A comment on the proposed regulation submitted by Mercatus Center scholars suggested that the primary benefits of the regulation would stem from preventing contamination of pet food, not livestock feed. Confining the regulation to pet food would significantly reduce the cost. The FDA missed this distinction because it did not identify the root causes of the health problems the regulation was intended to prevent. The final RIA, which relied partly on methods and data sources from the Mercatus Center comment, estimated the regulation would generate $10.1 million to $138.8 million in benefits annually by protecting humans and pets from contaminated food. It presented no empirical evidence of benefits for livestock, relying instead on a survey of experts who offered their opinions on how effective the rule would be in preventing contamination of livestock feed. A survey of experts is better than no evidence at all, but it is a weak reed on which to rest a major mandate that would affect all firms that produce, pack, handle, or store livestock feed.  

The Ugly: Worst Practices 

Many rules fail to incorporate critical aspects of Executive Order 12886’s requirement to identify a systemic problem. For example:

A. When discussing the need for a regulation, many RIAs simply cite the law that authorizes the regulation. A 2010 Environmental Protection Agency RIA addressing sewage and sludge incineration units states that standards for the burning of sewage sludge should be set in order to stay in compliance with the Clean Air Act. The RIA mentions several pollutants that result from the incineration process but never connects this to a theory or evidence of externalities. 

B. Another common shortcoming in analysis occurs when the agency asserts a problem but offers no evidence that the assertion is true. An example of such armchair theorizing comes from an Office of Personnel Management (OPM) regulation establishing multi-state health plans under the Patient Protection and Affordable Care Act. The OPM asserted that individuals searching for individual or small group health insurance had limited options, yet the agency provided no evidence to support such claims.  

C. Sometimes agencies assert that a problem exists, but the assertion is contradicted by empirical evidence. The RIA accompanying a rule proposed by the USDA that required mandatory inspection of catfish products claimed to identify seven outbreaks and 66 Salmonella illnesses from consuming catfish during the years 1973 to 2007. However, a risk assessment accompanying the RIA noted that only one suspected Salmonella outbreak from catfish occurred in the 20 years prior to the analysis. Also problematic was that the USDA had no data on the concentration of Salmonella in catfish, so in its risk assessment it assumed results were the same as in poultry. Cooking catfish may be the primary reason for the relatively low number of outbreaks. Another explanation for the low risk is that catfish is already subject to FDA Hazard Analysis and Critical Control Point regulations, and many catfish processors voluntarily pay the National Marine Fisheries Service for seafood safety inspection and certification.

Conclusion

When analysts identify a real problem, measure its scope, and trace it back to a root cause, regulators have a better chance of accomplishing their goals. Executive Order 12886 was implemented precisely to ensure that this kind of rational decision-making occurs before regulations are enacted that force the public to expend real resources.  

When analysts fail to identify and evaluate the problem they are trying to solve, regulators are more likely to respond to anecdotes rather than to widespread problems, and to address symptoms of problems rather than their root causes. This is akin to mopping up a wet floor every evening when the real problem is a leaky roof. To be effective at their jobs, regulators need to know what causes the problems they seek to solve.

→ **Exercise directions**:
Put this sentence from the text on regulatory analysis into Spanish: "This is akin to mopping up a wet floor every evening when the real problem is a leaky roof."

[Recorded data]
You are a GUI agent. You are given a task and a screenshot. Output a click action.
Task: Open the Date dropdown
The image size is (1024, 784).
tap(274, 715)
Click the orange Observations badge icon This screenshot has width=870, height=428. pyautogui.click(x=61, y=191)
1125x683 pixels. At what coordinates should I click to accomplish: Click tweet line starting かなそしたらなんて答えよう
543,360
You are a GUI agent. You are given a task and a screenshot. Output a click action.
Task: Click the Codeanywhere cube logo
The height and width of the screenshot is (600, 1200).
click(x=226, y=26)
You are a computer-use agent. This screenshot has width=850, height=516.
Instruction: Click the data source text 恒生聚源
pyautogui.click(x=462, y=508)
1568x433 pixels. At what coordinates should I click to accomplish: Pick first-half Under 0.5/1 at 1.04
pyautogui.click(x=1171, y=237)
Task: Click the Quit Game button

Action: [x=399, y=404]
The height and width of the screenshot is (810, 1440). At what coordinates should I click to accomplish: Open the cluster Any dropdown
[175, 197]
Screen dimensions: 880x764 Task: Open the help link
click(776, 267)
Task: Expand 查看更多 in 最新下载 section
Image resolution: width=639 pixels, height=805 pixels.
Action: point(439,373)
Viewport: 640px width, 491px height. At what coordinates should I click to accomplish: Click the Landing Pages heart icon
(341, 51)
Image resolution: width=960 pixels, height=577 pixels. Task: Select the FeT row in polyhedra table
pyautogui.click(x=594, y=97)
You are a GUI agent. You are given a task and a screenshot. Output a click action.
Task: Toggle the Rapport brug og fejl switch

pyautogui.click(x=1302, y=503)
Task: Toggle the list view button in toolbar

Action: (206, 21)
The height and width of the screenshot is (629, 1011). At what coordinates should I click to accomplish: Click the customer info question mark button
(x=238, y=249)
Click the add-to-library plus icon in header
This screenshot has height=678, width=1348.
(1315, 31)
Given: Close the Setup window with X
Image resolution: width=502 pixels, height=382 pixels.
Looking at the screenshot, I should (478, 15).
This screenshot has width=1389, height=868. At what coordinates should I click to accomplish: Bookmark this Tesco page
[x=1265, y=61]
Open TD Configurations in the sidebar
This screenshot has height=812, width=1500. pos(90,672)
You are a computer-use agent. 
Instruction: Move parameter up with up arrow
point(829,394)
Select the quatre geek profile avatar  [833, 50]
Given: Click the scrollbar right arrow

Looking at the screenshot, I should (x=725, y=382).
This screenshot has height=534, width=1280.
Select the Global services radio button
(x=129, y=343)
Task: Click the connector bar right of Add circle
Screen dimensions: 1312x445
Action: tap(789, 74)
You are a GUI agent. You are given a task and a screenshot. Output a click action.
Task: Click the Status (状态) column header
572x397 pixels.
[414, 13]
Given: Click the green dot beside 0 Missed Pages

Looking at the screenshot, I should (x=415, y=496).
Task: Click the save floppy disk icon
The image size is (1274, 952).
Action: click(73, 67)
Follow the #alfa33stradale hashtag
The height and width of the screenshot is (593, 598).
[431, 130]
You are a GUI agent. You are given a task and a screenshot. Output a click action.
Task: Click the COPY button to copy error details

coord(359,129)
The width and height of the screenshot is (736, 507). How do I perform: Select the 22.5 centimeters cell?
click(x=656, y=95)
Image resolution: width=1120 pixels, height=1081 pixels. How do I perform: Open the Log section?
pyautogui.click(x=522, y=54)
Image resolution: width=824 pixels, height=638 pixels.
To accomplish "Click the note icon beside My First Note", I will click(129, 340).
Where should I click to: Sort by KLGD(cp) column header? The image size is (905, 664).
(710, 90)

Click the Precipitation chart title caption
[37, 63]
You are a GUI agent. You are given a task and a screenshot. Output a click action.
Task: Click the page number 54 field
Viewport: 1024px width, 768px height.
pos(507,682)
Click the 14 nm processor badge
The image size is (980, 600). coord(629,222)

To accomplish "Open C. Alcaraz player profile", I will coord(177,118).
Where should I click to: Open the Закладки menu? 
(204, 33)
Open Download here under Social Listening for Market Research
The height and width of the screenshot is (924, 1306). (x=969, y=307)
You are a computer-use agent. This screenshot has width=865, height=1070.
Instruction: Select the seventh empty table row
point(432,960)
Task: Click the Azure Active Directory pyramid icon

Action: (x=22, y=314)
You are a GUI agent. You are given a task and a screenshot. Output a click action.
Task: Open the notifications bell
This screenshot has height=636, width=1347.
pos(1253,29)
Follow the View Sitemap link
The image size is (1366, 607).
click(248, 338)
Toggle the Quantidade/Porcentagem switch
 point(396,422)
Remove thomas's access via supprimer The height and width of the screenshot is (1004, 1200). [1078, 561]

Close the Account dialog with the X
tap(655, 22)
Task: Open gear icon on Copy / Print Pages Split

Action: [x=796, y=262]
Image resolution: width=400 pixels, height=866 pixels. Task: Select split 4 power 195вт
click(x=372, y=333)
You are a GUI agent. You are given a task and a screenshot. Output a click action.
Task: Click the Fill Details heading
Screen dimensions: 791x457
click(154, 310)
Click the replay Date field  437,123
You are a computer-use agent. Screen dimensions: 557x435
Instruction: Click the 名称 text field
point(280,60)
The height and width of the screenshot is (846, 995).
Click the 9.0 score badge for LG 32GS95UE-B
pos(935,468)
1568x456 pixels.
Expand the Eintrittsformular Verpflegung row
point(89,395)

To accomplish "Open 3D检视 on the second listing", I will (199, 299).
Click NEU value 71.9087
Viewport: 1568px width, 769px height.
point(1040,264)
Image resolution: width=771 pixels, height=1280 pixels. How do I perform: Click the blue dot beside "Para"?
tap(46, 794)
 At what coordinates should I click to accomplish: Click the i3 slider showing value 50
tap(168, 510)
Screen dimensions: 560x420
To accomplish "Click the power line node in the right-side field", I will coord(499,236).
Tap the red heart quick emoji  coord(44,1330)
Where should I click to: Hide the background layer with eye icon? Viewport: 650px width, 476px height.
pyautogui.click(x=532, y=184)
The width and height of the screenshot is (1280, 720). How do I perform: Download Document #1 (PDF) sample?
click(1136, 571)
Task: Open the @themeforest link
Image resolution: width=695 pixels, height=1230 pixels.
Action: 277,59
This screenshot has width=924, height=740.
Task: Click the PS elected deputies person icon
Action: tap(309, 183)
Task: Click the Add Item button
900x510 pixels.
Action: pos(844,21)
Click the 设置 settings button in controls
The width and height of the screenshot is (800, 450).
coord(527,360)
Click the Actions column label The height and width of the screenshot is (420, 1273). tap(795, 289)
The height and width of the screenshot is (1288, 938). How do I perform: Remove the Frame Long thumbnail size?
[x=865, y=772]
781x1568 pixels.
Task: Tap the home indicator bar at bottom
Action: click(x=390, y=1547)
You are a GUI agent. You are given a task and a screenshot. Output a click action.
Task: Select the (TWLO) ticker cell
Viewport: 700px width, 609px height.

→ **Response to the exercise**:
Esto es como trapear un piso mojado todas las noches cuando el verdadero problema es un techo con goteras.